Buy the Xiaomi 17 Ultra if you…
- Shoot a lot of photos and want the technically superior camera system
- Love photography and appreciate Leica’s colour science and natural rendering
- Use telephoto zoom frequently — wildlife, sports, travel, architecture
- Want the best selfie camera at this price (50MP + OIS)
- Value battery capacity — 6,000mAh + 90W charging vs 5,000mAh + 60W
- Want the highest DxOMark-ranked camera phone at ₹1,39,999
Buy the Samsung Galaxy S26 Ultra if you…
- Live inside Samsung’s ecosystem (Galaxy Watch, Galaxy Buds, SmartThings)
- Use the S Pen daily — note-taking, PDF annotation, precision drawing
- Want 7 years of guaranteed Android OS updates vs Xiaomi’s 4
- Prefer Samsung’s AI-processing aesthetic — sharper, cooler, more ‘finished’
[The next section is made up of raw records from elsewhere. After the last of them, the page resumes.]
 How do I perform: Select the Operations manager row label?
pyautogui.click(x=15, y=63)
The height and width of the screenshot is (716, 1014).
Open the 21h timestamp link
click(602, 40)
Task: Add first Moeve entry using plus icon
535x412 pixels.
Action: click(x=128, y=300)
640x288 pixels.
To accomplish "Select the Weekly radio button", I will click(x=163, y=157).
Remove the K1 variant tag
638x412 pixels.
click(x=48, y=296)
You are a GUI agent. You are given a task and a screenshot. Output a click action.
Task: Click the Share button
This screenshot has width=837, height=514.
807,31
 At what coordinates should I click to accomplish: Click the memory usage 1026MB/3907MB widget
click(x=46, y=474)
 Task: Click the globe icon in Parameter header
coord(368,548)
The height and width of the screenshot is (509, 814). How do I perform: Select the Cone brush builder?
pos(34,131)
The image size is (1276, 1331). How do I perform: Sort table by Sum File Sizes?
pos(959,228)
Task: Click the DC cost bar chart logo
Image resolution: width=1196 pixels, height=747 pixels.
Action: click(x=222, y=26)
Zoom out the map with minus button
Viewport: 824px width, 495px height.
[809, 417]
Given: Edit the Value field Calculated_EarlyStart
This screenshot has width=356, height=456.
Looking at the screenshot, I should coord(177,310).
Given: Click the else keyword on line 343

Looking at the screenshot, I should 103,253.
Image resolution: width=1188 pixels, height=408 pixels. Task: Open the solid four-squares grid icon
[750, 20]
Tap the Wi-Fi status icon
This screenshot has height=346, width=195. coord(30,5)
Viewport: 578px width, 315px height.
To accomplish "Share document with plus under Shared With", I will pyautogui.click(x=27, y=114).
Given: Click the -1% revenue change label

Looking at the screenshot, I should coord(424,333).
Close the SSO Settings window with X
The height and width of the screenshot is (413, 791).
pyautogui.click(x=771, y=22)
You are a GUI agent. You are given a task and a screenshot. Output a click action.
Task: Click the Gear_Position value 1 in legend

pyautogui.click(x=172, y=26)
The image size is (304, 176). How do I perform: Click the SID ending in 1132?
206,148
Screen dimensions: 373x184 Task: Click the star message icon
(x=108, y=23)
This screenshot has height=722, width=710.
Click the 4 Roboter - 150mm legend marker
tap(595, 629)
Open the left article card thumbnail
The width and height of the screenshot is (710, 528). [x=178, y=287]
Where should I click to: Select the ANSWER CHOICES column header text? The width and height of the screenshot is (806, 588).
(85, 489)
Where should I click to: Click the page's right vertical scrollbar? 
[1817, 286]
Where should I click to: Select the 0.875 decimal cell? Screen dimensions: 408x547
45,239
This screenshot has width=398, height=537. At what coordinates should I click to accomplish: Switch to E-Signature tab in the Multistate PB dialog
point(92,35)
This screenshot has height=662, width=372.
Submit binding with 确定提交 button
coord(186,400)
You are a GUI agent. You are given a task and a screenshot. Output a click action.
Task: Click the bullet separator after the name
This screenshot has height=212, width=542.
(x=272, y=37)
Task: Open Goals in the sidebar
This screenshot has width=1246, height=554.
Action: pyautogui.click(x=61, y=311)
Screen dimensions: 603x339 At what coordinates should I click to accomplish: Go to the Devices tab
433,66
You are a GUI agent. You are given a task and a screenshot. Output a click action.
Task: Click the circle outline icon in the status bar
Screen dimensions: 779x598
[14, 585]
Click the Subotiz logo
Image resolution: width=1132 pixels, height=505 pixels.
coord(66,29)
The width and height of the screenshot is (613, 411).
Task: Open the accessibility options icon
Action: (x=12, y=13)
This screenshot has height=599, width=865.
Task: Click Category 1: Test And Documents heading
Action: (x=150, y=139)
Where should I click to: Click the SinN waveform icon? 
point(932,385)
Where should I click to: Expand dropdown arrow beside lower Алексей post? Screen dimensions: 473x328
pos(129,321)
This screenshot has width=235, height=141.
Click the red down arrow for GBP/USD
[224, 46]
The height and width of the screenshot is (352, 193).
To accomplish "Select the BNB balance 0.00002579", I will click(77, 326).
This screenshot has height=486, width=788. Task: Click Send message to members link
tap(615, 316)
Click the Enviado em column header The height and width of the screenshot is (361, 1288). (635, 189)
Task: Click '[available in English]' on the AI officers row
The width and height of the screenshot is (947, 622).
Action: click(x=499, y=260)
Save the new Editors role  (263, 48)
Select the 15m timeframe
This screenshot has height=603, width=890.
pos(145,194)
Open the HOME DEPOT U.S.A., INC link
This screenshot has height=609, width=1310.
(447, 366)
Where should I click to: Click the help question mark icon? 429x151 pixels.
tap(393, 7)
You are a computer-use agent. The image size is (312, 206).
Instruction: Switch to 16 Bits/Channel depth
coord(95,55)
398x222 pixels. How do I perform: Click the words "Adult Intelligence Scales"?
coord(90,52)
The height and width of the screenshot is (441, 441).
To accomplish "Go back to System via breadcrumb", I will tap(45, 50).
- Do professional video work and value Galaxy AI video features + Log support
- Prefer the Samsung after-sales service network in India
INDIA AVAILABILITY NOTE
The Xiaomi 17 Ultra ships India without the Leica Edition (which includes the mechanical zoom ring). You get the full 200MP APO Leica camera system — just without the physical rotating zoom ring. The global variant launched on Amazon India and Mi.com from March 2026.
Verdict: The Cameras Have a New King
At the same price, the Xiaomi 17 Ultra wins the camera war. Not by a narrow margin in one category — but across five of the six rounds, including the decisive ones: main camera, zoom, and selfie. The 1-inch LOFIC sensor, the 200MP Leica APO telephoto, and a DxOMark score of 166 represent the current ceiling of Android camera engineering in 2026.
But this is a phone, not a camera. The Galaxy S26 Ultra’s Galaxy AI depth, S Pen ecosystem, 7-year software support, and Samsung’s India service network are real, meaningful advantages for users who are buying a smartphone — not a Leica replacement. If you live in Samsung’s world, the camera gap alone isn’t enough to pull you out.
For pure photography at ₹1,39,999: Xiaomi 17 Ultra. It’s the finest Android camera phone of 2026 — and BW Businessworld’s India review calls it exactly that: ‘the most convincing argument for the Xiaomi-Leica partnership since it began.’
TrendingIndiaToday Camera Verdict: 🏆 Best Camera: Xiaomi 17 Ultra — DxOMark 166, Leica APO, 1-inch sensor, 200MP zoom 📊 Best All-Rounder: Samsung Galaxy S26 Ultra — AI, S Pen, 7-year updates, ecosystem
Both phones are at ₹1,39,999 (ex-showroom) in India as of March 2026. Available on Amazon India and brand official stores. Camera comparisons are based on independent reviews from Android Central, PhoneArena, Android Police, BW Businessworld, and Digital Camera World.